EXERCISE 1 —
Answer these from the Zachary Rolfe case passage, one line each:
(a) What did Walker attack Rolfe with on the day of his death?
(b) Why had medical staff left the community the previous day?
(c) In what year was Rolfe found not guilty, and what kind of jury returned that verdict?
EXERCISE 2 — Carry on the Zachary Rolfe case passage, starting after its final sentence.

**** PROVIDED TEXT ****

The Zachary Rolfe Case


The Rolfe case is a good example of how volatile situations can become in the Northern Territory. In 2019 in Yuendumu, 19-year-old Kumanjayi Walker, a disabled

Aboriginal repeat offender, was shot three times by Constable Zachary Rolfe while resisting arrest, and died shortly afterwards.

Walker had escaped from CAAPU16 to attend the funeral of a family member in Yuendumu. His ankle bracelet was found at the fence of CAAPU, and police were looking for him. Several came close, but Walker escaped into the bush. During another attempt to arrest

him, Walker wielded an axe. During his arrest on the day of his death in Yuendumu, Walker attacked Rolfe with a pair of scissors, causing a small puncture of the skin on Rolfe’s shoulder. Rolfe shot Walker once immediately after the puncture.

This shot was not in question before the court. It was the two shots in Walker’s back during a struggle with Rolfe’s colleague that caused the murder charge. They were fired while Walker was on the floor struggling with Constable Eberl, still holding the pair of scissors. Walker did not die at the scene but some time later at the police station.

Medical staff had left the community the previous day because of violence.

Two days later, based on his bodycam footage, Rolfe was charged with murder. In 2021, he was found not guilty

by an all-white jury. The case was heavily publicised and continues to divide the communities of Alice Springs and Yuendumu. Many answers to the question of why Rolfe

was so trigger-happy have been considered, including in an inquest by the coroner after the trial, but trauma was not one of them.

To an observer of Rolfe’s bodycam footage, it seems that both offender and arresting officer were equally highly escalated and therefore, de-escalation of the situation was not possible. Rolfe had watched footage of the previous attempt to arrest Walker a few days earlier, during which Walker yielded an axe, more than thirty times on the day before the shooting.

**** DATA EXCERPTS ****

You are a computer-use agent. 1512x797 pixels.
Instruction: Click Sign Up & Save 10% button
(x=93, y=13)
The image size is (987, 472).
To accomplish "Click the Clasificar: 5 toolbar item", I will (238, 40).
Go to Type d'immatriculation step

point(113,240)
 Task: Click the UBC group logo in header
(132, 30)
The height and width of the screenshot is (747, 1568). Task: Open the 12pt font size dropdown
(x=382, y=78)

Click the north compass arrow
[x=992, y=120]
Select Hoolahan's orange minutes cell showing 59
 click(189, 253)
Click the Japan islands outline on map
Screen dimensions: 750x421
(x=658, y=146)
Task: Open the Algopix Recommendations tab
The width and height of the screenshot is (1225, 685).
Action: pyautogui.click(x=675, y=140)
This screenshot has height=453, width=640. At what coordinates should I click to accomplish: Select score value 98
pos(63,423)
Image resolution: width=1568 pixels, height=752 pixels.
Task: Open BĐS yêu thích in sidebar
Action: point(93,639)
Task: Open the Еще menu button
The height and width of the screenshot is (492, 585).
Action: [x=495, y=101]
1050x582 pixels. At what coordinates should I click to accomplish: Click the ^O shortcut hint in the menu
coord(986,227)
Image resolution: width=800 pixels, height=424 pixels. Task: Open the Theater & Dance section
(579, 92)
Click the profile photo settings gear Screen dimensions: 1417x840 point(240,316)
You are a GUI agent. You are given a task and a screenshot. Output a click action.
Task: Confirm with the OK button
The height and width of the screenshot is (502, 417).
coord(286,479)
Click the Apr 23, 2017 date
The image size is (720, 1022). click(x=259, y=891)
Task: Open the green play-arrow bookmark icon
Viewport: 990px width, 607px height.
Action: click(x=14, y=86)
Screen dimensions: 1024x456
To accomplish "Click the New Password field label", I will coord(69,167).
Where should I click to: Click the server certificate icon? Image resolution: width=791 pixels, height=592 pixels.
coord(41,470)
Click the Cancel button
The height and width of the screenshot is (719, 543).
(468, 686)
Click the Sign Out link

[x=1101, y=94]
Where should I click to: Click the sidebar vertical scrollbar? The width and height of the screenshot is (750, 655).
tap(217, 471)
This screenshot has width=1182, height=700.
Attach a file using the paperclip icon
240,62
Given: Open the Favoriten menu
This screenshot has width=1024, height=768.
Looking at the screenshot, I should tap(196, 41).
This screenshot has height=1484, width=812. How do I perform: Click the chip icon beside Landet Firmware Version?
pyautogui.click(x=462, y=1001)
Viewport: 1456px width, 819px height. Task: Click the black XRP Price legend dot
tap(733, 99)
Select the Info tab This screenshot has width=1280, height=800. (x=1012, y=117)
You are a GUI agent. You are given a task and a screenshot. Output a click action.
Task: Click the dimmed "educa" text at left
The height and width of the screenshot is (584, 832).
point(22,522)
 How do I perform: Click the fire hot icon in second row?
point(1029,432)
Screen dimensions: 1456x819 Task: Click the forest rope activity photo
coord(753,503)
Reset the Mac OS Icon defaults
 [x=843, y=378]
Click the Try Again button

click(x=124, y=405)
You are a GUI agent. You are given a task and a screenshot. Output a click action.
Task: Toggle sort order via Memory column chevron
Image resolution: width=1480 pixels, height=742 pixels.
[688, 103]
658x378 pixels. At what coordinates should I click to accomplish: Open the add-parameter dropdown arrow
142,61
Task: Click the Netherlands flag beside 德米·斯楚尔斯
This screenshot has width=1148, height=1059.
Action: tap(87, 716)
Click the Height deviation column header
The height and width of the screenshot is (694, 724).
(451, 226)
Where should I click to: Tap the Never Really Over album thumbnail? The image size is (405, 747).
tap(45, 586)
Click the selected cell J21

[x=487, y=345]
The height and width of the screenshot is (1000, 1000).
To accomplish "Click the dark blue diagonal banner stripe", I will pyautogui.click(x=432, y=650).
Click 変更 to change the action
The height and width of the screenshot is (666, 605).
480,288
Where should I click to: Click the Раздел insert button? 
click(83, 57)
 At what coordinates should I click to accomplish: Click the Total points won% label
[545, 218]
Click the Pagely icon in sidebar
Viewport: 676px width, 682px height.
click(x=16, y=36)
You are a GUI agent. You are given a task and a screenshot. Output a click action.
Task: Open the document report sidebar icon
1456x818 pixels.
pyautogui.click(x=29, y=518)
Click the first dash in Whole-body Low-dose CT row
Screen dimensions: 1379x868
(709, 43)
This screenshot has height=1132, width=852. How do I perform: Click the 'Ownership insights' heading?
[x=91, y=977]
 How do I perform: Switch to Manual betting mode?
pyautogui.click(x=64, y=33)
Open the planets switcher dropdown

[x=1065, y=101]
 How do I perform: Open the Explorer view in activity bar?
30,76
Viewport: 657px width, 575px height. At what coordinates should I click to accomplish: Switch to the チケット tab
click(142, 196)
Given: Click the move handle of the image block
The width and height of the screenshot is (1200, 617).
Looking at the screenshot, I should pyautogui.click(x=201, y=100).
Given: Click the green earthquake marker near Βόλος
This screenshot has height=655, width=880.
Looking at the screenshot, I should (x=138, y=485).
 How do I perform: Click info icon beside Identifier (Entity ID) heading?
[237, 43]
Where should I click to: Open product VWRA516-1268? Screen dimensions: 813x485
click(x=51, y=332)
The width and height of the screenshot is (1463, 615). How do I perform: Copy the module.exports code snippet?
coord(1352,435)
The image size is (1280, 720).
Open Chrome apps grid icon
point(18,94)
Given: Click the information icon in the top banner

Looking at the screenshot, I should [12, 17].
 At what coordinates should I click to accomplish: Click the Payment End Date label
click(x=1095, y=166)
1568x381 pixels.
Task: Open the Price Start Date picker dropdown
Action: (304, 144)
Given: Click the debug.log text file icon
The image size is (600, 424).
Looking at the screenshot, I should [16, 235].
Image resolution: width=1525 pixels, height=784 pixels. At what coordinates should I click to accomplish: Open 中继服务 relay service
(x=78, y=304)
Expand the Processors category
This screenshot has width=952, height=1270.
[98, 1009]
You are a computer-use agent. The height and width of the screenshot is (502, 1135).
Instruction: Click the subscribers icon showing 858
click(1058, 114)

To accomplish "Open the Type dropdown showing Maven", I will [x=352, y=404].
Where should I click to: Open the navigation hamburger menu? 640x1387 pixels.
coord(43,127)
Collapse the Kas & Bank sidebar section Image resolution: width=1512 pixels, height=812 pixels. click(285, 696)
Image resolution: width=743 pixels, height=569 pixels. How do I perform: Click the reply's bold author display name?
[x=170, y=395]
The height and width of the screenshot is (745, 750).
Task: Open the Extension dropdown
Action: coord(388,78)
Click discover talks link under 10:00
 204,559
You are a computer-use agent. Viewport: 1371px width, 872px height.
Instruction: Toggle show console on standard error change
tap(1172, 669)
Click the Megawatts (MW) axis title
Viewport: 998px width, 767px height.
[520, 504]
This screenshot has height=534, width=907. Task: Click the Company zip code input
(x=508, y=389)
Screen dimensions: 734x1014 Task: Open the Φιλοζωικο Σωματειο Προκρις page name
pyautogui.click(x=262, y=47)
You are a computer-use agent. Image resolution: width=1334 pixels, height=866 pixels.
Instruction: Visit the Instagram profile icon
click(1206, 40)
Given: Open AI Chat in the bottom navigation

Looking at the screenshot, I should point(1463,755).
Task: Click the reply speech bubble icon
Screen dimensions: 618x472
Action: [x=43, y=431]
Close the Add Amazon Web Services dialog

****

ANSWER SPACE 1 —
(a) A pair of scissors.
(b) Because of violence.
(c) 2021, by an all-white jury.

ANSWER SPACE 2 —
Walker’s family and the community of Yuendumu have asked for change. They want police without uniforms and guns in the community. They want Australia to see their pain. They had not been given a chance to say goodbye to Walker. They were led to believe that he was

transported to a hospital, while he died on the floor of the locked police station while his family and friends were waiting outside. They were not given any information while waiting there for many hours.

The coronial inquest that was held after the trial revealed text messages by Rolfe to colleagues and friends that showed significant racist sentiments.

An expert report filed at the inquest concluded that “the death of Kumanjayi Walker was the result of brutal, structural, racial violence perpetrated by the NT government through its police and health agents.”

What would have happened at the trial if these issues had been in evidence? What would have happened if the jury had not been all white? What would have happened if it had been shown that Rolfe himself suffered from the results of trauma, and that this had made him

trigger-happy? The coronial inquest did find that he was in treatment for mental health issues.

The Rolfe case is an excellent example of the feeble nature of blameworthiness and the volatility of situations that are so unique to the Northern Territory.